Extracted data entries →
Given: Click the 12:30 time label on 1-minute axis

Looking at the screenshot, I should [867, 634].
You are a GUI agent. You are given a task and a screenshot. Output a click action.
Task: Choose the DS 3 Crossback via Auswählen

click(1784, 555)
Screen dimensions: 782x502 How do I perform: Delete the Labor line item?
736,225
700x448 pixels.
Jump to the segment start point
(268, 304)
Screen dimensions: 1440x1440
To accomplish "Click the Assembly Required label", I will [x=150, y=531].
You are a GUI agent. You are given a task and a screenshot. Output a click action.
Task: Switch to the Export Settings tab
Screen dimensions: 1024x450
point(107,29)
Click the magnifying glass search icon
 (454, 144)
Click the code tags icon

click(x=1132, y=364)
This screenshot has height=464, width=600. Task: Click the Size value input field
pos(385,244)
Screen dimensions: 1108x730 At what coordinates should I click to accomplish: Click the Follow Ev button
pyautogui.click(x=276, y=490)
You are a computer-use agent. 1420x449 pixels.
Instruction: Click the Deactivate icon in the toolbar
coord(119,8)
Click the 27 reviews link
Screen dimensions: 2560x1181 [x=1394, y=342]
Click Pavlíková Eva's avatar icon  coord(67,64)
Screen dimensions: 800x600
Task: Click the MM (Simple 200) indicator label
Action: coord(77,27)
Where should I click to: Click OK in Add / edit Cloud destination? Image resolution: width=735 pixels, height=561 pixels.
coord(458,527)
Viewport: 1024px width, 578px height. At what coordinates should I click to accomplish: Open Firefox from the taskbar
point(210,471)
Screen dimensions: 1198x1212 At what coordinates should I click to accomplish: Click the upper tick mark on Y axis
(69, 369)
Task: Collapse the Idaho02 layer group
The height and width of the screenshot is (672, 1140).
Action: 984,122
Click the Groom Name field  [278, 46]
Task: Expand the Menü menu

ASSIGNED TASK → Please output each record exactly as it appears above.

TASK RESPONSE →
Given: Click the 12:30 time label on 1-minute axis

Looking at the screenshot, I should [867, 634].
You are a GUI agent. You are given a task and a screenshot. Output a click action.
Task: Choose the DS 3 Crossback via Auswählen

click(1784, 555)
Screen dimensions: 782x502 How do I perform: Delete the Labor line item?
736,225
700x448 pixels.
Jump to the segment start point
(268, 304)
Screen dimensions: 1440x1440
To accomplish "Click the Assembly Required label", I will [x=150, y=531].
You are a GUI agent. You are given a task and a screenshot. Output a click action.
Task: Switch to the Export Settings tab
Screen dimensions: 1024x450
point(107,29)
Click the magnifying glass search icon
 (454, 144)
Click the code tags icon

click(x=1132, y=364)
This screenshot has height=464, width=600. Task: Click the Size value input field
pos(385,244)
Screen dimensions: 1108x730 At what coordinates should I click to accomplish: Click the Follow Ev button
pyautogui.click(x=276, y=490)
You are a computer-use agent. 1420x449 pixels.
Instruction: Click the Deactivate icon in the toolbar
coord(119,8)
Click the 27 reviews link
Screen dimensions: 2560x1181 [x=1394, y=342]
Click Pavlíková Eva's avatar icon  coord(67,64)
Screen dimensions: 800x600
Task: Click the MM (Simple 200) indicator label
Action: coord(77,27)
Where should I click to: Click OK in Add / edit Cloud destination? Image resolution: width=735 pixels, height=561 pixels.
coord(458,527)
Viewport: 1024px width, 578px height. At what coordinates should I click to accomplish: Open Firefox from the taskbar
point(210,471)
Screen dimensions: 1198x1212 At what coordinates should I click to accomplish: Click the upper tick mark on Y axis
(69, 369)
Task: Collapse the Idaho02 layer group
The height and width of the screenshot is (672, 1140).
Action: 984,122
Click the Groom Name field  [278, 46]
Task: Expand the Menü menu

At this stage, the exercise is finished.